> _Exercise_
Put each line of the material, from its first line through the line containing "Looking at the screenshot, I should coord(41,60).", into a JSON list of strings, one string per line. Leave out any blank lines.

> _Records provided_
↓

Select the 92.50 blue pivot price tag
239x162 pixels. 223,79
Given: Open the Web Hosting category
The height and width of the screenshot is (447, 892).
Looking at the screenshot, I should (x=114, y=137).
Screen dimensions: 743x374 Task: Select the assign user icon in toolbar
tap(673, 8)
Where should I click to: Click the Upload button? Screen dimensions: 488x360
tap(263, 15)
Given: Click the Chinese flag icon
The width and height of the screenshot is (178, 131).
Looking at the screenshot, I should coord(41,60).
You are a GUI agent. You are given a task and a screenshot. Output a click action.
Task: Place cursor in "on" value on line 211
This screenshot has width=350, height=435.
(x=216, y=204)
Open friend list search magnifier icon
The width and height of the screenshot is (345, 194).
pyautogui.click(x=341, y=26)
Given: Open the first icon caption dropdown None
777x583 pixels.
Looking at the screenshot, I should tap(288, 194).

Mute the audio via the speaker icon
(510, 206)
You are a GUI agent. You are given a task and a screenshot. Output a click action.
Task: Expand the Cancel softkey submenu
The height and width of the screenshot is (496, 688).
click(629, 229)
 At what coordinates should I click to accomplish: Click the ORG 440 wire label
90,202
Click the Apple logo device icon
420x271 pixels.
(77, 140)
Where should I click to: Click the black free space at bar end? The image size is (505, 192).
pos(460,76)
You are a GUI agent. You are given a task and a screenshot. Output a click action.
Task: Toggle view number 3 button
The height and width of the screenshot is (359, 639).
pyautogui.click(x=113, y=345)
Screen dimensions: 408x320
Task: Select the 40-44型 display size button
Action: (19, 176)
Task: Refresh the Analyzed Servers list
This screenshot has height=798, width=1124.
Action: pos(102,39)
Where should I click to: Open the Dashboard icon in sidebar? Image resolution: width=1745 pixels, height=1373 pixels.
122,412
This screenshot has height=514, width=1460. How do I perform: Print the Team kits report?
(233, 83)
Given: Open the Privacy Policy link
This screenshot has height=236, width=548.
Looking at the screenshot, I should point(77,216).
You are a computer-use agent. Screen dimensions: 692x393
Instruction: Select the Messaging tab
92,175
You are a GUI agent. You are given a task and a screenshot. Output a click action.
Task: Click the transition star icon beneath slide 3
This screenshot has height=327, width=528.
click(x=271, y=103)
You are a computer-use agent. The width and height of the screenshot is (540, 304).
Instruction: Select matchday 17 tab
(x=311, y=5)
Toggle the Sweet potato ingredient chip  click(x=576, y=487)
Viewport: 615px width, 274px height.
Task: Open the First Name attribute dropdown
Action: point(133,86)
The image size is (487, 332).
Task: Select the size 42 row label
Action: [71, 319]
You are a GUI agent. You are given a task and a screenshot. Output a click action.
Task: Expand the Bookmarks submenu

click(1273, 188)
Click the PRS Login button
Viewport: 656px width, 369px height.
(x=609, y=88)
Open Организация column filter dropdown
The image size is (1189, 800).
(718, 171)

↑

> _Output_
[
  "Select the 92.50 blue pivot price tag",
  "239x162 pixels. 223,79",
  "Given: Open the Web Hosting category",
  "The height and width of the screenshot is (447, 892).",
  "Looking at the screenshot, I should (x=114, y=137).",
  "Screen dimensions: 743x374 Task: Select the assign user icon in toolbar",
  "tap(673, 8)",
  "Where should I click to: Click the Upload button? Screen dimensions: 488x360",
  "tap(263, 15)",
  "Given: Click the Chinese flag icon",
  "The width and height of the screenshot is (178, 131).",
  "Looking at the screenshot, I should coord(41,60)."
]